In different ways, each of these transgressions run contrary to candidate Obama’s 2008 campaign… Obama ran in the proud American tradition of reformers taking office when wartime excesses threatened to permanently change the nature of the country. But instead of ending those excesses, protecting civil liberties, rolling back executive power, and reasserting core American values, Obama acted contrary to his mandate. The particulars of his actions are disqualifying in themselves. But taken together, they put us on a course where policies Democrats once viewed as radical post-9/11 excesses are made permanent parts of American life.
I’m not sure what “proud American tradition” Conor is referring to here; I’d guess he’s thinking of the Jeffersonian rollback of the Alien and Sedition Acts, the post-Palmer Raids slackening of WWI’s most authoritarian strictures, and the relative clipping of the CIA’s wings that resulted from Vietnam as well as Watergate. In all of these cases, however, the “roll back” was more obvious in historical retrospect than at the time. With the possible exception of the reaction to Watergate, none of these issues became determinative, electorally, or particularly important outside of elite circles. And as the post-WWII Red Scare as well as the post-9/11 hysteria showed, the authoritarian, security-first sensibility has never been exorcised from America’s political soul.

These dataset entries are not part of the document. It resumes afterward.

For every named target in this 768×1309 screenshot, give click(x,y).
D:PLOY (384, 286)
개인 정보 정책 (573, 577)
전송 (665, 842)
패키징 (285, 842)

What I’m trying to say is that the health of civil liberties in the United States ebbs and flows; and it does so along a timeline that’s much longer than a single presidential term. Further, Conor indulges in something of a fantasy, one that I’ve previously fallen victim to myself, that Barack Obama was elected in no small part because of his beliefs about civil liberties. In this case, the fantasy is manifested in Conor’s accusation that Obama has presided “contrary to his mandate.” Sorry, but no. Once again we’re seeing a conflation of elite attention with that of the public at large — and at the risk of belaboring the point, an electoral “mandate” is axiomatically more about the public at large than elites. Recent polling shows clear majorities — including three-out-of-four liberal Democrats — favor the President’s counterterrorism policies.

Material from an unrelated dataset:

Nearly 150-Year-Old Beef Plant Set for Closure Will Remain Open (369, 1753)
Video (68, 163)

Conor might say that such poll results are a testament to the intellectual worthlessness of partisanship. OK, sure; but whatever the particular motivation happens to be, the end-result is clear: those voters who like Obama overwhelmingly do so for reasons other than his civil liberties beliefs. He changes, and they either change with him or shrug their shoulders and then ask about the economy.
None of this is to say Conor should vote for the President. We all have our “deal-breakers” and while drone strikes and the expansion of the Imperial Presidency are not mine, they are for many others. If these are the issues from which you decide how to vote, then Gary Johnson, who Conor endorses instead, is indeed a better candidate than either Obama or Romney. Still, when decrying Obama’s civil liberties record, we should keep ourselves cognizant of the political realities of terrorism and civil liberties in America today. The American story is not as rosy — and Obama’s contribution not as shameful — as we might believe.